It sounds like Di2 is the thinking man (or woman’s) choice. Also, once you’ve started in the SRAM direction, you kind of have to stick with it.
My other bike is a Shimano rim brake, so effectively, I’d be coming to the table without any existing wheels etc.
Is there anyone on the SRAM side of the argument who can convince me that Force AXS opens up to the new world?

I’m running a 2x11 Dura-Ace Di2 set up on my road bike (Trek Emonda) and then SRAM Force AXS 1x with Eagle cassette on my gravel bike (Trek Checkpoint) and Eagle AXS on several mountain bikes. I have Quarq PM’s on all the bikes.

Both systems are very good. I do find the Dura-Ace Di2 the absolute slickest in terms of shifting performance. It’s also my only 2x set up, and it handles the front derailleur incredible well. I use the extra buttons to control my Garmin screens and this is something I find I use on pretty much every ride.

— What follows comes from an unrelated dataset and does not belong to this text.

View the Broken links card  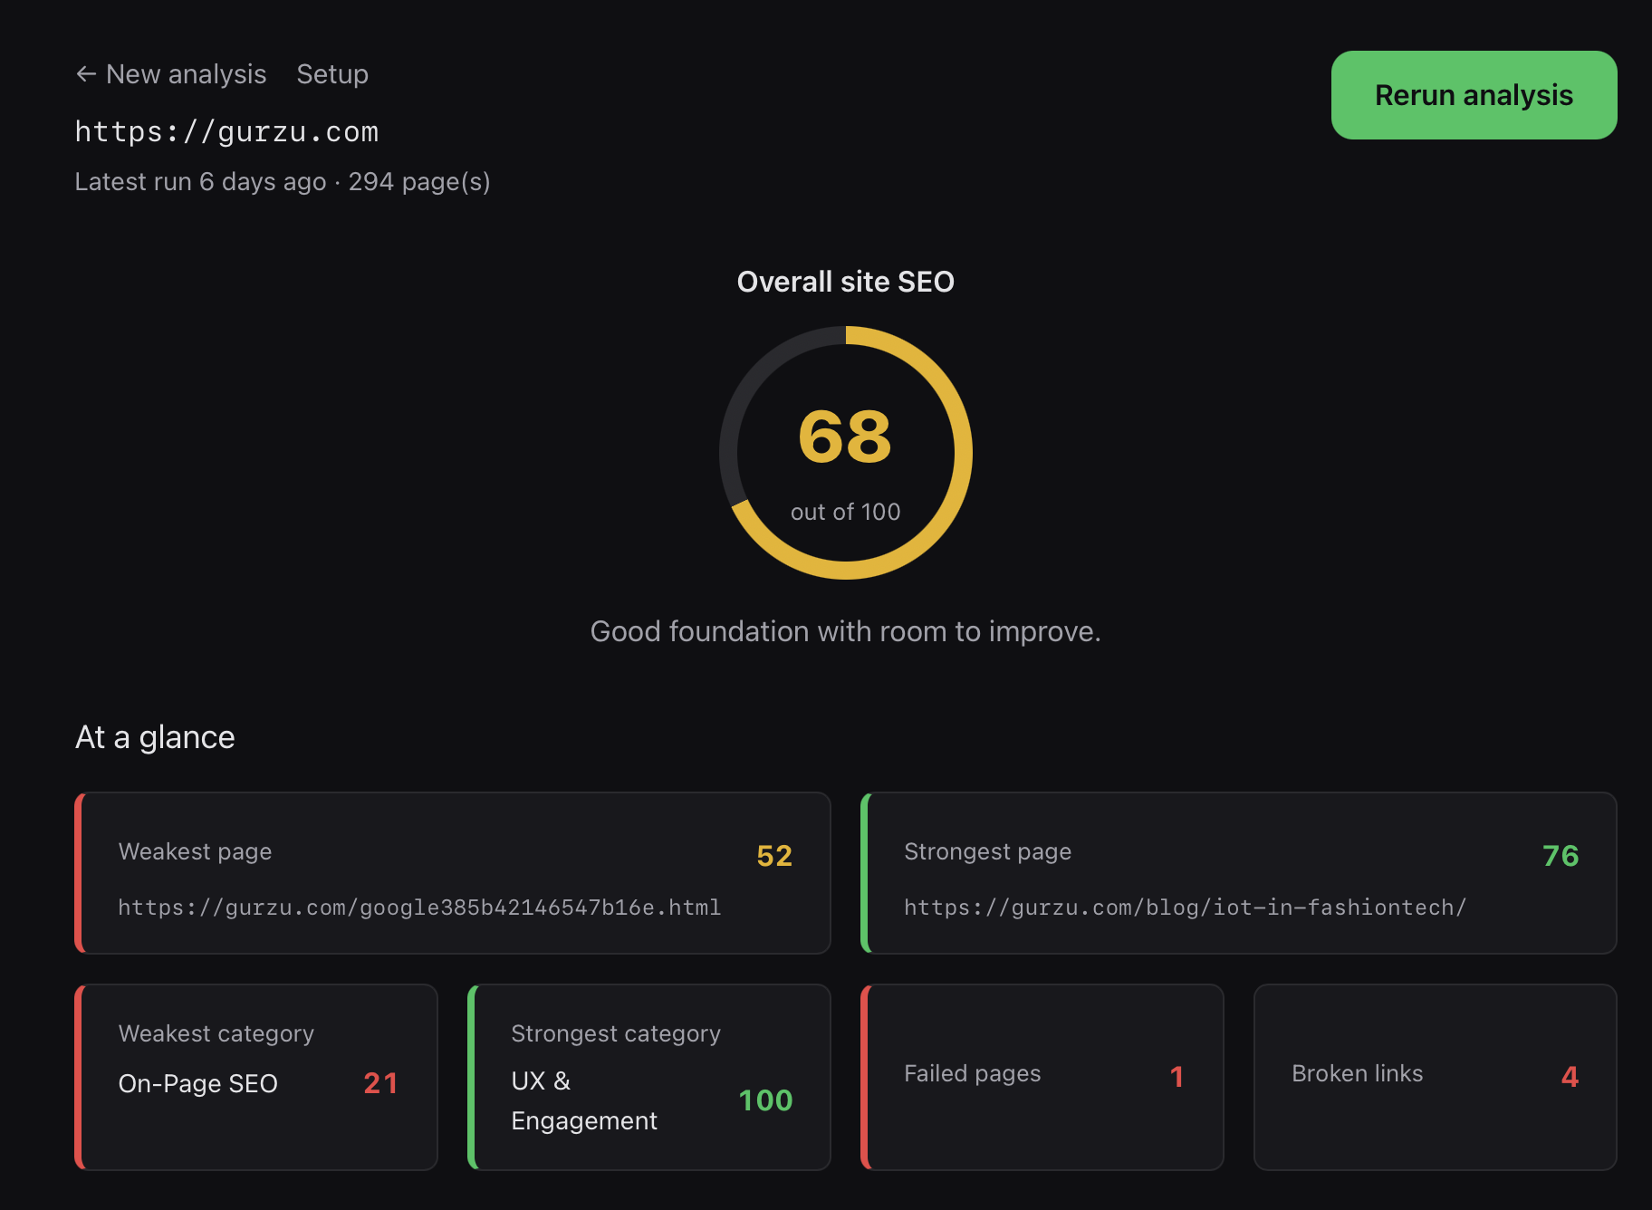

The Force AXS on the gravel bike is solid and I haven’t had any issues. With the Eagle cassette there are some big jumps at times, but overall shifting performance is very solid. Its just not quite the same as the ultrasmooth Di2 performance, but still really good. The introduction of the new 10-52 cassette is also interesting. At some point I will likely switch to it and then move to 2T larger chain ring up front. There are times, even on gravel rides, where I spin out the 40T. The other nice thing with the Force AXS is I just had to buy the spider from Quarq to add the power meter. This saved a bunch of money versus having to buy a whole new crank.

You do have to remember to charge the AXS battery a little more frequently but it still lasts a very long time. I worry a little more about the shifter batteries, mainly since they aren’t recharged but need to be replaced periodically. They are supposed to be changed out about once a year.


Also - this is on at the moment:

OP - Thank you for posting your observations about the two popular e drivetrains. My new build with Force AXS 2x Road is almost complete. I’ve ridden the bike on two 3.5hr rides to this point. Still need to get seat and bar position dialed in, but the drivetrain has been pretty much flawless with shifting, response actuation, and noise level. I did a few fine tunes with paddle button for rasping sounds during the rides and they disappeared immediately. I spent a lot of time during setup with the bike still on the stand getting the front derailleur lined up just right for optimal shifts - smooth shifts with no chain rub on inner cage, or the dreaded chain drop. Same with rear derailleur. The Sram AXS set up video was immensely helpful! Followed it every step as I’m new to the e world on bikes. I have never tried Di2, but I know it’s the standard for smooth shifts and reliability. I just like the idea of wireless. Plus I was running Sram Force mechanical on my previous road bike and love it, so I stuck with the brand. At this beginning stage I’m very pleased with my decision to go with Force AXS despite some horror stories (frozen RD’s) I’ve read on different forums like weightweenies and Bikeforum.

I like AXS a lot in many ways, but I always felt chain drop/throw was always a possibility - and it was never predictable, either. I think there’s a certain knack to setting it up, and I suspect the FD needs to be aligned perfectly (which may be down to the braze on).

I really want to give and AXS 1x an extended run on the road, but it’s an expensive experiment if it goes wrong.